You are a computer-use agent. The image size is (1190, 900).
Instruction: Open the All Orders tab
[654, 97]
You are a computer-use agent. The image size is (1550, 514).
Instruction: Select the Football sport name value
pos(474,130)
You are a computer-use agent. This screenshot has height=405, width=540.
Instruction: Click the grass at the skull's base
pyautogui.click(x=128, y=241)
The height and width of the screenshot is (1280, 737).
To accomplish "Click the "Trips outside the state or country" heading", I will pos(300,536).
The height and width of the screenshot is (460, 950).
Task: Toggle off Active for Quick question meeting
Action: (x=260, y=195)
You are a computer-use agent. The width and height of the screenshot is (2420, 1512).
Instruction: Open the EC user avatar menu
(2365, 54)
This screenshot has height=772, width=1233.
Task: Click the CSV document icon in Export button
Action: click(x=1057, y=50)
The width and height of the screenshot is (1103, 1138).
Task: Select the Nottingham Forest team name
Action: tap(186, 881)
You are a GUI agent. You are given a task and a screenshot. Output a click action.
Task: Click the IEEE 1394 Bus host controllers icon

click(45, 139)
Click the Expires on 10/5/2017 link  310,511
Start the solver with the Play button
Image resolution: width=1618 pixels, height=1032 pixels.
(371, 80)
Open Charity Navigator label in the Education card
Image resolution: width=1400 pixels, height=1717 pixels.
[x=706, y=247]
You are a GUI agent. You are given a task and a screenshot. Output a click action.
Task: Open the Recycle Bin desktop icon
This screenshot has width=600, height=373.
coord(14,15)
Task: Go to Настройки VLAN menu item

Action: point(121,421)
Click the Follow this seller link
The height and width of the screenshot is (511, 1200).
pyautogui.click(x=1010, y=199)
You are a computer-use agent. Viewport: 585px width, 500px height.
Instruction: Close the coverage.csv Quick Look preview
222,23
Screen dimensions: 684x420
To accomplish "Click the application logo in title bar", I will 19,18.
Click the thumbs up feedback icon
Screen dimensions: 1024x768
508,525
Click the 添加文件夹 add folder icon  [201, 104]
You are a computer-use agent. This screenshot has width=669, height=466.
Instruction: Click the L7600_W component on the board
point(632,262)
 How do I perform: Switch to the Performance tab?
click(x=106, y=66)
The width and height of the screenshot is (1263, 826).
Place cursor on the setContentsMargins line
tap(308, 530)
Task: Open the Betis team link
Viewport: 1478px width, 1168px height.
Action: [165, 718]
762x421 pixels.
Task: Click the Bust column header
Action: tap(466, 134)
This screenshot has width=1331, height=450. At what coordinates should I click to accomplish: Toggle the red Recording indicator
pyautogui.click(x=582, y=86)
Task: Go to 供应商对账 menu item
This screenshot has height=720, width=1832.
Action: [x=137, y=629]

------------------------------------------------------------

#### [Task]
In the listing, how many lines have the word "size"? Write only that number.

#### [Response box]
2